Jessica Hemmings

Textile Writer

Olga de Amaral


Olga de Amaral

“Weaving linen and cotton together,” Olga de Amaral explained during a lecture at the Metropolitan Museum of Art in New York City during early 2003, “creates the perfect surface: a clay-like cloth that is the basis of the strips which are, in turn, the cornerstone of my work. I have always thought about them as a way of making the thin, elemental thread, much larger and more visible.”

This strikingly simple explanation speaks of work that is often celebrated for its complexity: textures are dense and evolving, the palette often shifting as viewers move back and forth in front of a work. De Amaral was born in the high Andean city of Bogotá, Columbia and continues to call the region home, a fact that makes the beauty and peacefulness found in her work all the more surprising. But in the half-century since de Amaral embarked on her studies at the acclaimed Cranbrook Academy of Arts in Bloomfields Hills, Michigan she has clearly devoted her life to the exploration of textiles. Some of her most celebrated work has been produced in the past two decades and often centres on the illusive qualities of metallic surfaces, an inquiry de Amaral explains as her desire to search for a way to “turn textiles into golden surfaces of light.”

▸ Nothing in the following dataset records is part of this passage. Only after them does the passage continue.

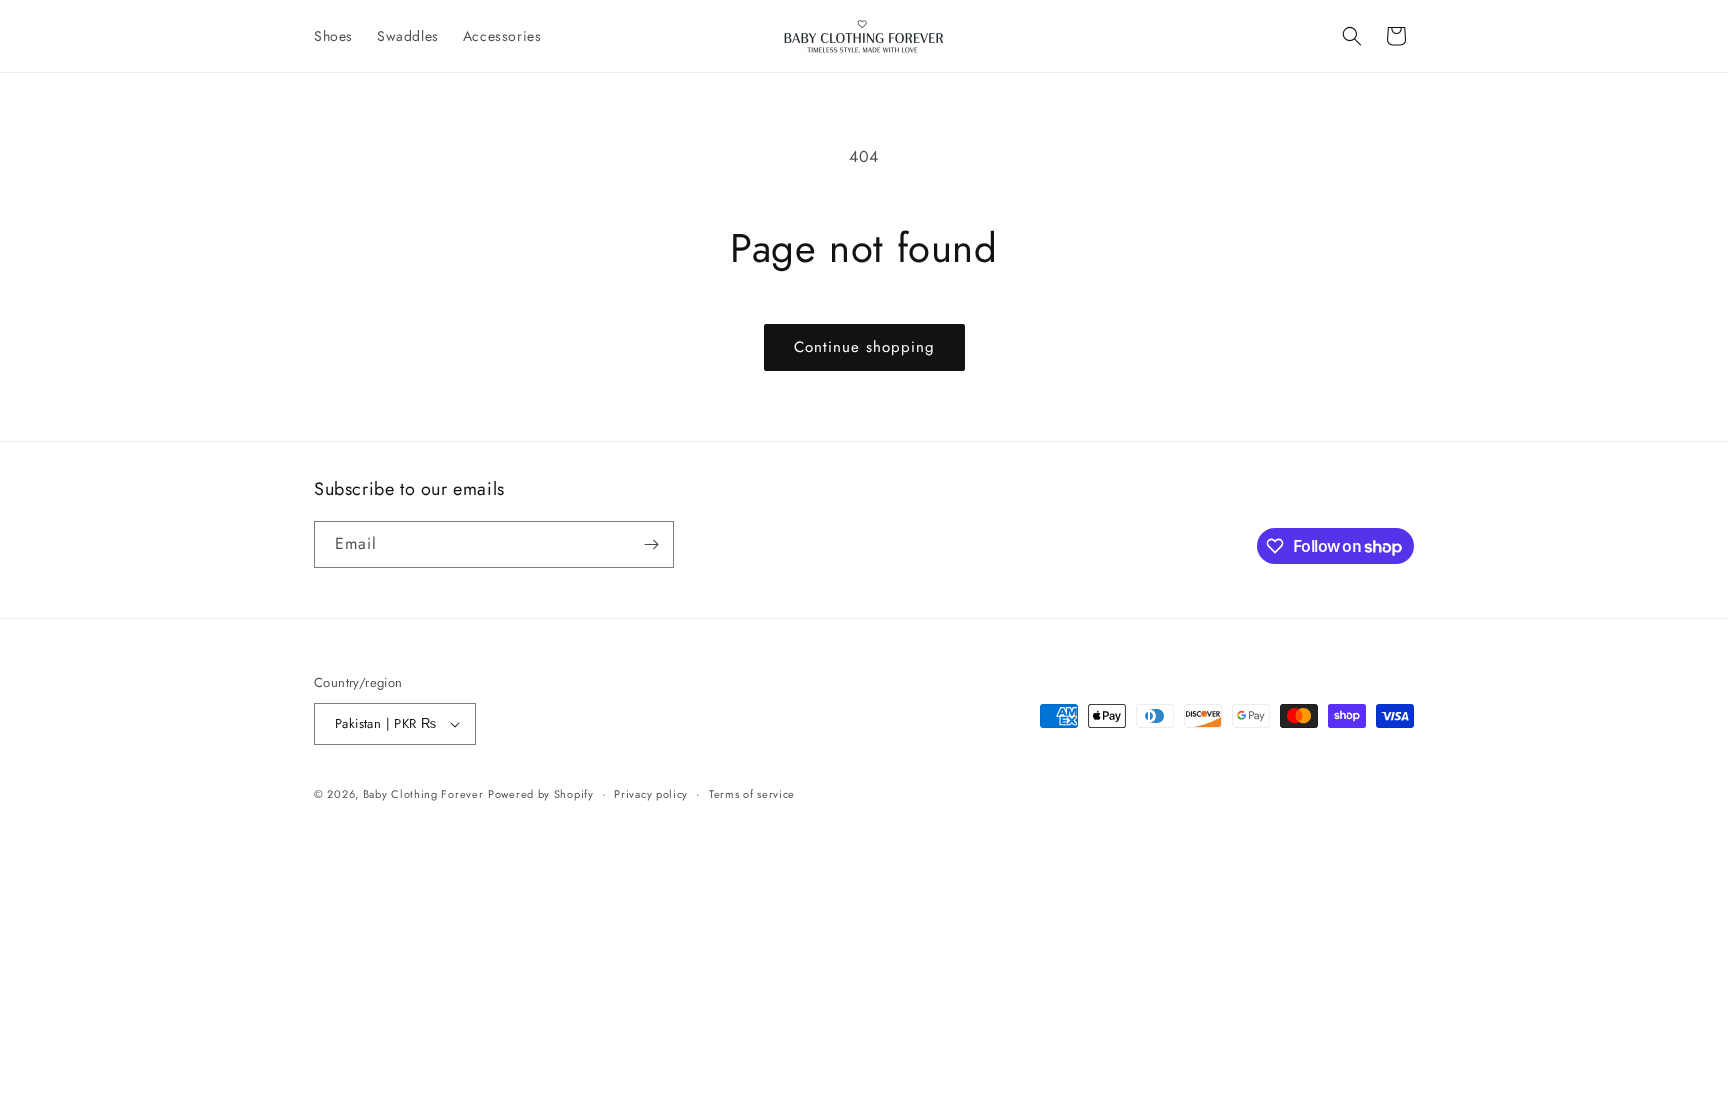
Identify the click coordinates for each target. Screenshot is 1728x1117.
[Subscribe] (651, 544)
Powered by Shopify (541, 794)
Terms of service (752, 794)
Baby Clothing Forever (423, 794)
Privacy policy (651, 794)
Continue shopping (864, 347)
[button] (1352, 36)
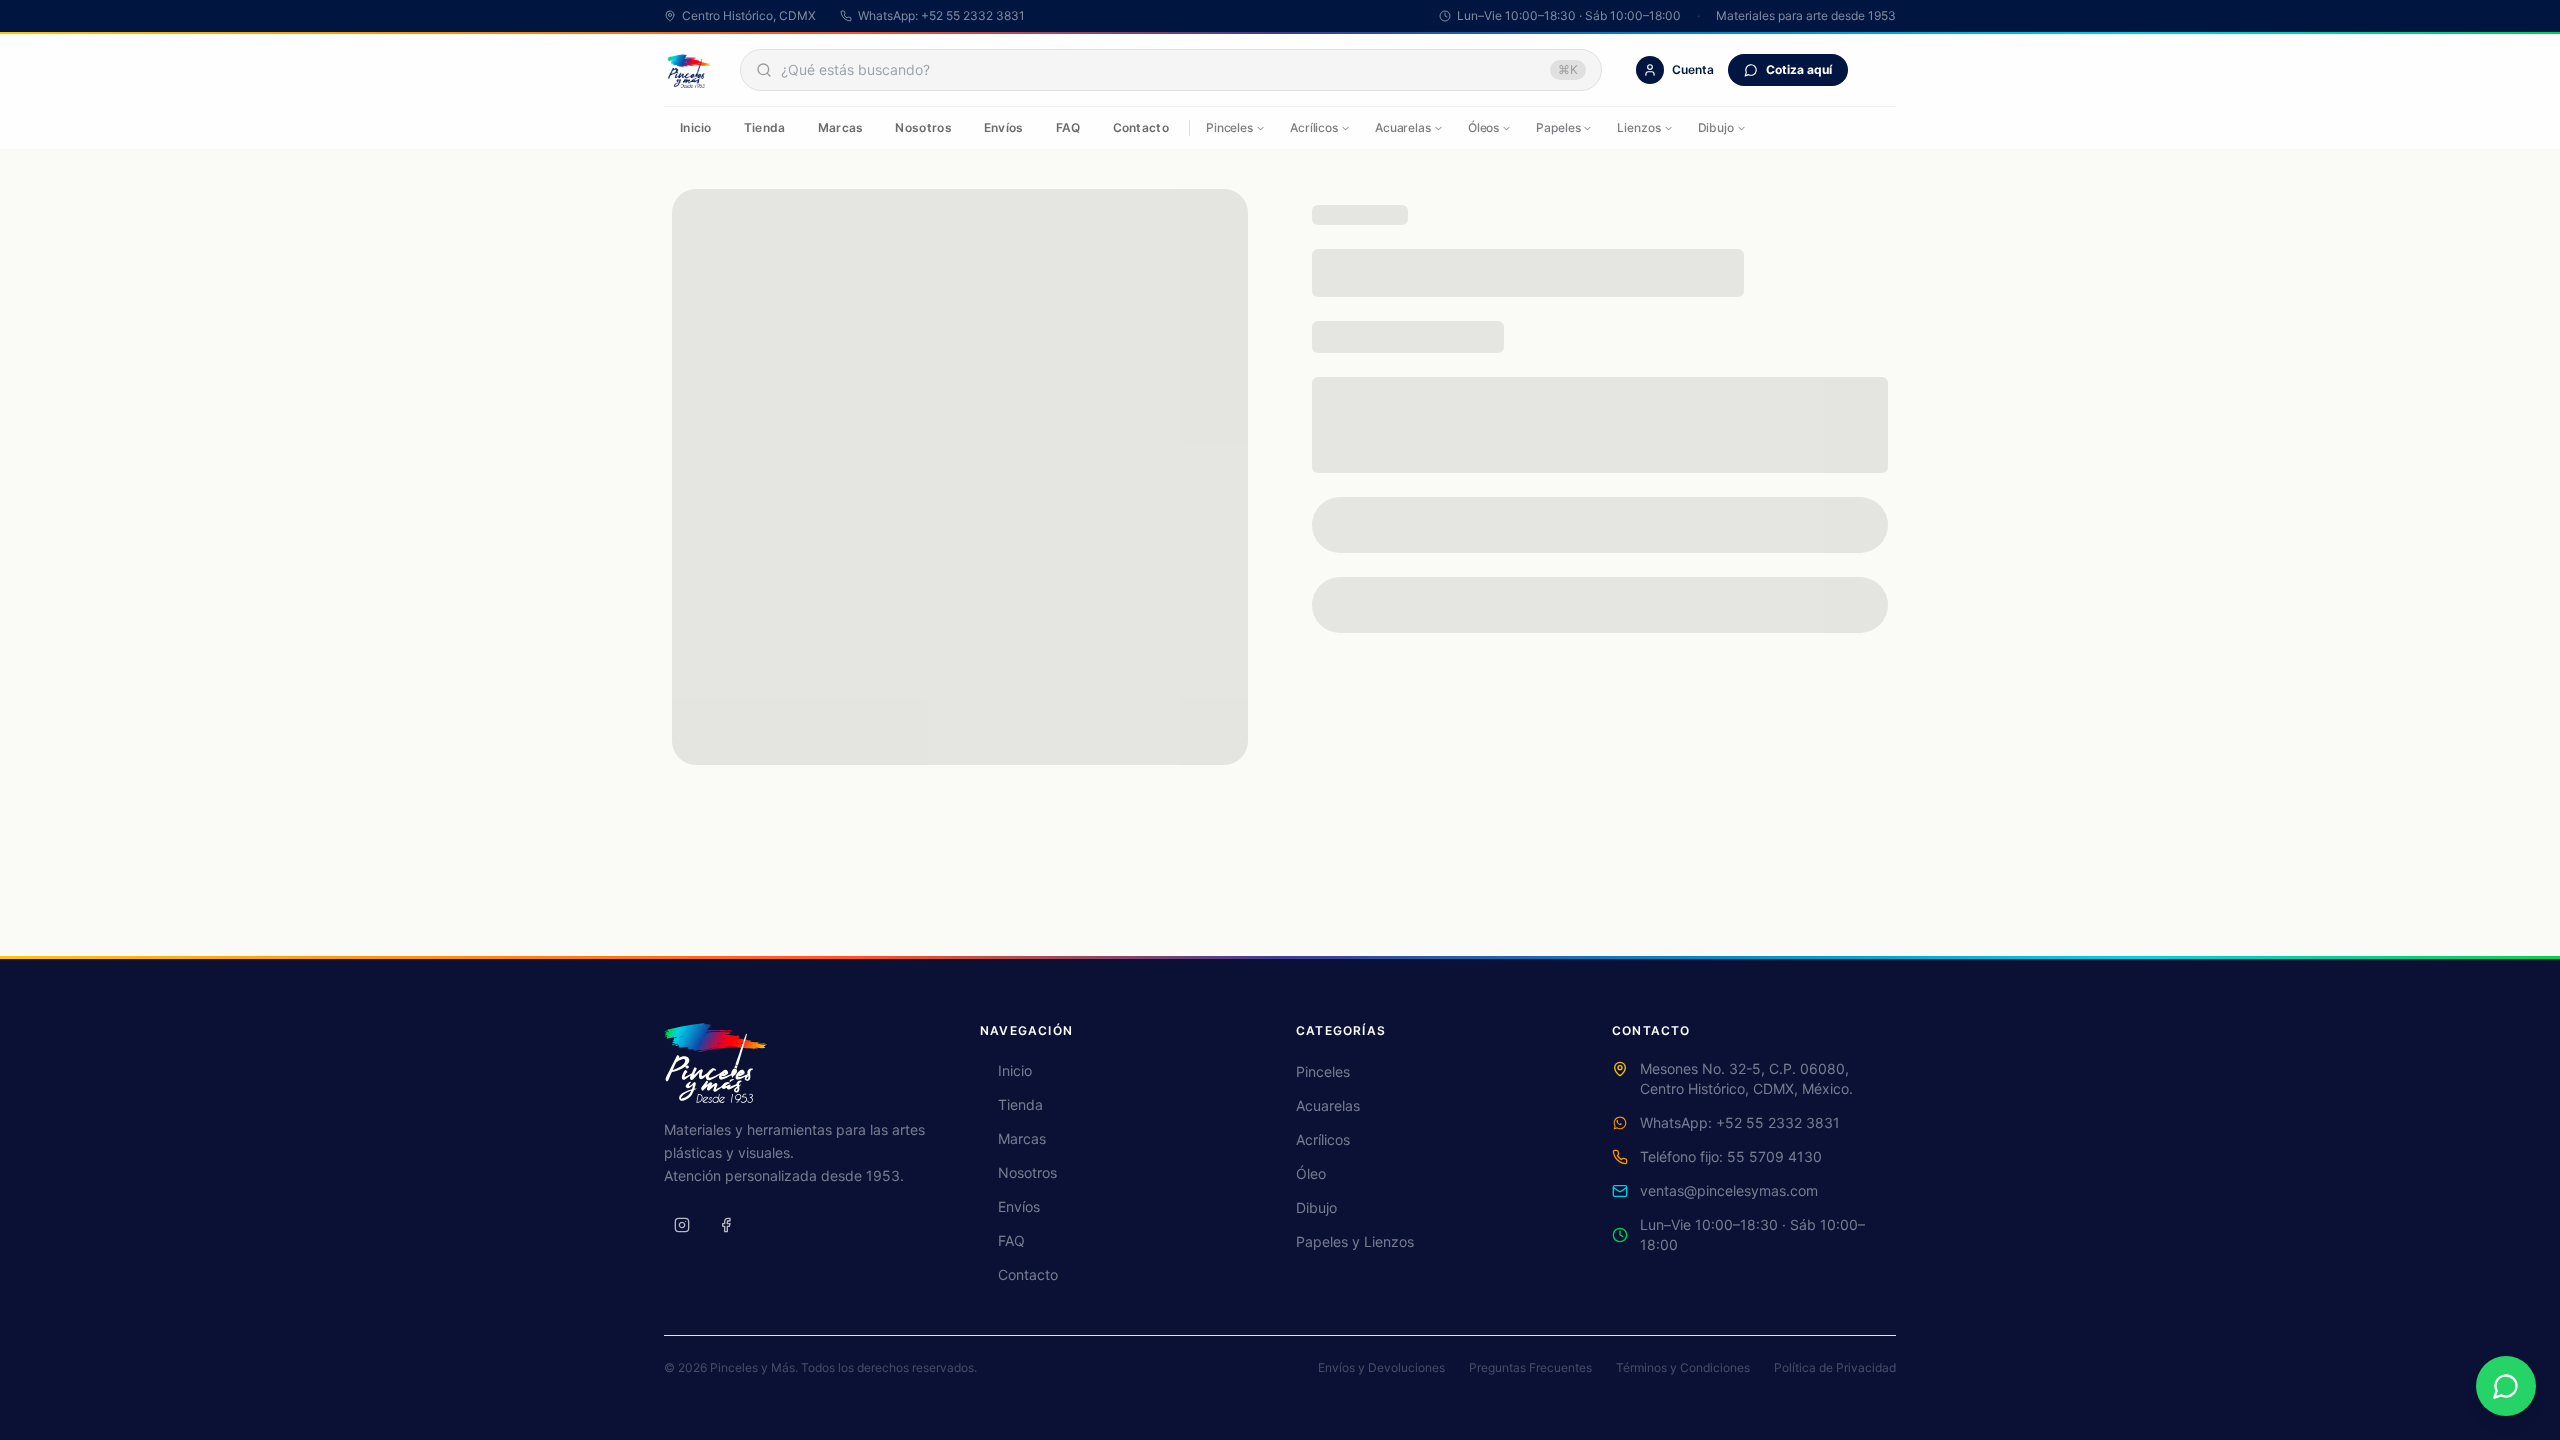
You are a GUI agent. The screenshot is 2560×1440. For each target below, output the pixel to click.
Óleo (1311, 1173)
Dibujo (1716, 127)
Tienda (765, 127)
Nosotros (923, 127)
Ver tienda (1280, 466)
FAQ (1068, 127)
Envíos (1004, 127)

De Amaral’s process really involves the weaving of weavings. Cotton and linen are woven in thin strips, later to be used as warp and weft. But first the woven fabric strips are coated in white gesso, a process she explains helps to “stiffen, smooth, cleanse and give body to the units, to heighten the sensation of austerity and to prepare and protect each one.” Rather than conceal the texture created by weaving, this step leaves the imprint of warp and weft still visible. After a further layer of rice paper, colour, often gold leaf, is introduced to the treated surface.

In many pieces, the woven structure is manipulated to allow for squares of plain weave beside squares of loose warp, which can later be pulled outward to create the tabs and tufts that contribute to the complex surfaces. Like whorls of hair or thumbprints, these surfaces have broken free of the right angles of the woven grid and are both original and impossible to replicate. Landscapes – both real and imaged – also come to mind, and in fact de Amaral herself refers to the need to “fulfil my visions of vast imaginary landscapes [with] larger quantities of these woven golden elements.”  In order to do so, she turned to a team of assistants, each with specific skills.  “For the last twenty-five years I have worked with seven lives, fourteen hands, seven women who infuse each small element with Columbia’s vitality,” she explains. “The communal process impregnates each bundle of strands with the spirit of each of these women’s lives, each element acquires a unique patina, as does the knob on the door to a frequented room.”

Along with the communal aspect of her work, de Amaral often uses metaphors that relate her weavings to language. “Perhaps I would like to write with my weaving, rather than describe it” she explains in Olga de Amaral, el manto de la memoria, published in 2000. Elsewhere the “woven fragments” or basic rectangular units, which make up her weavings, are described as “the ‘words’ I use to begin creating landscapes of surfaces, textures, emotion, memories, meanings and connections.” De Amaral determines that her work is both about and very much by the culture and community of her troubled homeland. Returning to the women who have assisted her for more than a quarter century, she explains, “This team of weavers, this place, is my strongest and deepest connection with my country. To me they embody Columbia.”